Em O outro beijo no asfalto o espaço é uma rua de Lisboa em um horário comercial. A exterioridade dos papéis trocados discute definição de gêneros. A corporalidade dos atores parece conversar de certo modo com nossos princípios de fisionomia, pois a atriz é baixa, porém, robusta, compacta como se pode pensar de uma fisicalidade masculina. O ator é alto e magro como o ideal de beleza feminina. As roupas, tanto o terno quanto o figurino feminino, são de cortes e motivos antigos, o que parece sinalizar que a questão de gêneros não é uma ocorrência contemporânea, ou seja, discutem a temporalidade, nosso modo de estar no tempo. Se a performance por característica possibilita ao espectador ter acesso ao mundo da arte em uma interrupção impensada em seu cotidiano, aqui nossa concepção cultural toma, ao menos, um golpe bem-humorado. Mas o curioso é que nem nos damos conta de que realmente, ao contrário da peça de Nelson, o beijo é entre um homem e uma mulher. Talvez isso queira dizer que continuamos os mesmos sendo diferentes: lucidez sutil do trabalho que quase passa despercebida. Porém, a placa de contramão que surge na esquina quando o casal desaparece sinaliza a vigência de uma não aceitação e a contravenção do ato.

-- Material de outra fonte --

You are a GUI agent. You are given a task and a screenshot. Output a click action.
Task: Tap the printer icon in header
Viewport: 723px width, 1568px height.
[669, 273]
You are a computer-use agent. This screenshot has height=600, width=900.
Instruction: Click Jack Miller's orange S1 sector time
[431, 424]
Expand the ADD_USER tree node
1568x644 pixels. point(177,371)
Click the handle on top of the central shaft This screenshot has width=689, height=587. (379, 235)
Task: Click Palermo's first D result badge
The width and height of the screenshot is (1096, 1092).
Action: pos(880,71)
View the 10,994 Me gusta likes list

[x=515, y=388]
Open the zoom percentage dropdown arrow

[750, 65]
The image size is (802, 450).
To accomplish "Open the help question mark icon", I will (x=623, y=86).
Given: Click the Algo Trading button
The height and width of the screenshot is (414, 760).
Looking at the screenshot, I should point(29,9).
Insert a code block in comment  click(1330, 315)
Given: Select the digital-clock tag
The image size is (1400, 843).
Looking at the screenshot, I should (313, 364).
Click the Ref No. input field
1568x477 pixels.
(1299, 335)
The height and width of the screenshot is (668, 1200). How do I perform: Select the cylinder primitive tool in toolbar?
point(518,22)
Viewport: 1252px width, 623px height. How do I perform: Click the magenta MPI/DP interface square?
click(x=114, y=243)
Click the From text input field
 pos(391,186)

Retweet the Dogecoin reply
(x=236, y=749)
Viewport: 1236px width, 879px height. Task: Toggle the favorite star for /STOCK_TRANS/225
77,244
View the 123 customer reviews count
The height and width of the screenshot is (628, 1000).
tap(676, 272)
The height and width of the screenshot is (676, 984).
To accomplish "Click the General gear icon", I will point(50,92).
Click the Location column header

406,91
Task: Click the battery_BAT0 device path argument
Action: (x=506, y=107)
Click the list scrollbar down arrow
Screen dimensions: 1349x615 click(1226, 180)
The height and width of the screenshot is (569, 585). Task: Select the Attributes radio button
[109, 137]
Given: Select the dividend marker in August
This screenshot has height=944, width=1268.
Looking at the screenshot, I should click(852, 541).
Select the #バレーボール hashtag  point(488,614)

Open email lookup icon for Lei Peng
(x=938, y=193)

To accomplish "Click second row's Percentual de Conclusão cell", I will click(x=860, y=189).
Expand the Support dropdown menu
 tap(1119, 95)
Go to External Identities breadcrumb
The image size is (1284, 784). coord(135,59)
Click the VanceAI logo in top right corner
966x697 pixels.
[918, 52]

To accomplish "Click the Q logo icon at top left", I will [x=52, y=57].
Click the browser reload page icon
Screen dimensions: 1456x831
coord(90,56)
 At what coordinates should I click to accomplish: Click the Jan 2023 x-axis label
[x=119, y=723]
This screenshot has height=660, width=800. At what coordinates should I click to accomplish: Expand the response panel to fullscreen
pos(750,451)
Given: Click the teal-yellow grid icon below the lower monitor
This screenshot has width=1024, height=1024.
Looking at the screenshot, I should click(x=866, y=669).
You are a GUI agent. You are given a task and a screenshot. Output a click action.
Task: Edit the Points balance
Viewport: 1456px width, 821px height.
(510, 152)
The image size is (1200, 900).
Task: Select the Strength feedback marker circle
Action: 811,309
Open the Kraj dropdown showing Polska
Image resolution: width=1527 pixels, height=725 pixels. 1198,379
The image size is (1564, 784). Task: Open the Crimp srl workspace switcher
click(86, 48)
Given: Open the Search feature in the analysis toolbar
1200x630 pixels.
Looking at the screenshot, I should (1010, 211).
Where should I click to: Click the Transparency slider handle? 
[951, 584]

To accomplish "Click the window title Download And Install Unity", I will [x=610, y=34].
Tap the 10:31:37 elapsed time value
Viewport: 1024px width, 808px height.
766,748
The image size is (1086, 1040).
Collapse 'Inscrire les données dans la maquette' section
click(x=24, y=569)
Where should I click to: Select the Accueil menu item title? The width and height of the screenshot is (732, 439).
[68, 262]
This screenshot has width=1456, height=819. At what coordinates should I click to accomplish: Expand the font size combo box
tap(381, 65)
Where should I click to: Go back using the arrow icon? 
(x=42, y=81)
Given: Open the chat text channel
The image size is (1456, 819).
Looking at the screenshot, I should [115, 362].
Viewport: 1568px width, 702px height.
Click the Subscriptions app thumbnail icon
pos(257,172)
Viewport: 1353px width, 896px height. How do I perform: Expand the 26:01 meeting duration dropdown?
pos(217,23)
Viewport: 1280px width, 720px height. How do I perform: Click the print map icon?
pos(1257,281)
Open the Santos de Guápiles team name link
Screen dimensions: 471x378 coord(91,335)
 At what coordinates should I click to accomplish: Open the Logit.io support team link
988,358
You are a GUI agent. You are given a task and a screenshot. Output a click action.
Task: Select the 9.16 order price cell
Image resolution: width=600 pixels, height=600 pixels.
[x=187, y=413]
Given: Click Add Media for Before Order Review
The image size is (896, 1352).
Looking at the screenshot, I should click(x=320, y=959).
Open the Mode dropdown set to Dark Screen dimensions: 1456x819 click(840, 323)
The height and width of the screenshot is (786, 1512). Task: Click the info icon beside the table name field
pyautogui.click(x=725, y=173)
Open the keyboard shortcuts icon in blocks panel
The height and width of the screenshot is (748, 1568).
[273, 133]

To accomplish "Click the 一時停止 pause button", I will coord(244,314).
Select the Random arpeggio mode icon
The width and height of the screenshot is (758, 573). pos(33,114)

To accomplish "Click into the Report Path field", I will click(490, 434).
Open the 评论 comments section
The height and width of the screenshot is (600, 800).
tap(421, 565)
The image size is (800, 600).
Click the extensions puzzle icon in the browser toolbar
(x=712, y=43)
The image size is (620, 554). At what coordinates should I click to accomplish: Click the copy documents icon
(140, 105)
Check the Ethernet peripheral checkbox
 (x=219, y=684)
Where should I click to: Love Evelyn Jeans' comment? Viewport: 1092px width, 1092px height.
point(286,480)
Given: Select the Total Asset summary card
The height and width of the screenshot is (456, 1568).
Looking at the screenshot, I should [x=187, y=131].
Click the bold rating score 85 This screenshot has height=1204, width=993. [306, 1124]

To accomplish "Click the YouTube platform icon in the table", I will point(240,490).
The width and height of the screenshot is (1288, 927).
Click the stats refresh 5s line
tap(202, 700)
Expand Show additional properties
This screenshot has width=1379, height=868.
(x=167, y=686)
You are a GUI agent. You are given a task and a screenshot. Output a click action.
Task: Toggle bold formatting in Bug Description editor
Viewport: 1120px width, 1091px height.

A gravação da performance realizada em preto e branco me fez lembrar da foto de Robert Doisneau que mostra um casal se beijando em uma rua de Paris em meio aos transeuntes. A referida fotografia é do ano de 1950 e durante muito tempo se pensou que fosse um instantâneo casual, porém, ao sabermos de que se trata de uma pose elaborada pelo fotógrafo, ela parece evocar a felicidade e a promessa fictícia dos anos após a Segunda Grande Guerra. Os elementos ficcionais da performance da Cia Excessos, a gravação que deixa à mostra pessoas fotografando e filmando com seus celulares, nos sugere que a discussão da sexualidade possui diversos planos entre o que conquistamos em termos de direito e a fogueira na qual nos deixamos arder.